То утро выдалось на редкость тяжелым. Старенький 157С едва плелся – мучила одышка, нестерпимо ныли суставы. Прибавьте бессонную ночь, амбре загаженных вагонов, перспективу отложенного выхода на пенсию и вот вам «Утро в сосновом бору» в интерпретации совместного творчества РЖД и Минтранса.
А лес вдоль путей действительно хорош. Паровозик знавал его еще подростком. Каким-то чудом бензопилы обошли стороной пушистое сырье для праздничных трибун и бюджетных гробов. По счастью грибников в это время года встречалось немного – не сезон. Любителей тихой охоты паровозик не жаловал, и было за что: заготовители лешьего мяса  любили погреть греховодные части тела на раскаленных солнцем шпалах либо прошмыгнуть под самым носом. Приходилось смотреть на дорогу вместо того чтобы любоваться окрестностями. Вот и выходило, что кроме мелькающих потертых задов никакой эстетики. Дед рассказывал, будто однажды переехал вполне интеллигентную барышню. Однако старику могло пригрезиться, да и времена нынче не те – если и хрустнет под колесами мамзель, то непременно пьяная и безвкусно одетая.

Предстоял длиннющий подъем. Кочегар разворошил угли, обтер кепкой вспотевшую лысину и жестом пригласил машиниста освежиться. Мерзавчик, шмат сала и подсохшая горбушка красноречиво засвидетельствовали преемственность в трудовых династиях, вкусовых пристрастиях и традициях своевластия. 
Момент показался как нельзя подходящим. 157-ой притворно вздохнул, дернулся и встал.
-  Пошли, посмотрим в чем дело, - старшой сунул бутылку в карман, - заодно и отольем.

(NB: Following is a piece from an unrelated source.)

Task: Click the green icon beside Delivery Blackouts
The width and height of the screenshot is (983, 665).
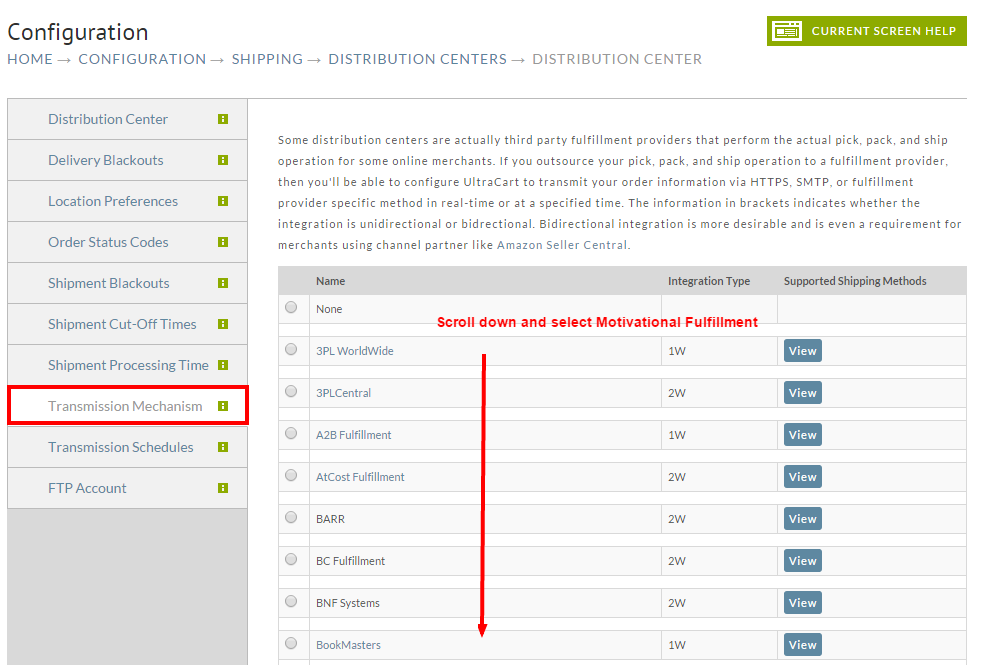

Поверхностный смотр видимых дефектов не обнаружил, и работяги слегка углубились в лес...
-  Или сейчас или никогда! – паровозик резко стартанул, оборвал сцепку и был таков.

Ломая кусты, раздвигая ветки, беглец вскоре затерялся в глубине чащи. Зная не понаслышке темперамент и нравы деповского начальства, скорого преследования он не опасался.
«Согласования займут годы, а я тем временем поживу как подобает. Может, электричку какую-никакую встречу…»

На опушке возле ручейка паровозик остановился передохнуть. Огляделся. Мир предстал совсем иным, нежели в рамках привычной колеи.

Предлагаю оставить эскаписта в покое: не вмешиваться в частное пространство, не подглядывать, потирая мокрые ладони, не кривить в ухмылке рот, а вернуться на пару минут к брошенному на произвол составу.

Истерзанный начальник поезда вяло отмахивался от наиболее настырных пассажиров:

-  Я уже говорил: скоро пришлют новый локомотив, и вы доберетесь туда, куда вам, может, вовсе не хочется. Или вас там не очень-то и ждут… Да мало ли какие еще обстоятельства возникнут в конце пути? Не исключаю, что станете благодарить судьбу за сегодняшний казус. Расслабьтесь, живите сейчас. Кто ведает, сколько нам отмерено?  Грызть локти в гробу не  сподручно… Кстати, наши холодильники продержатся от силы час/полтора – не мешкайте!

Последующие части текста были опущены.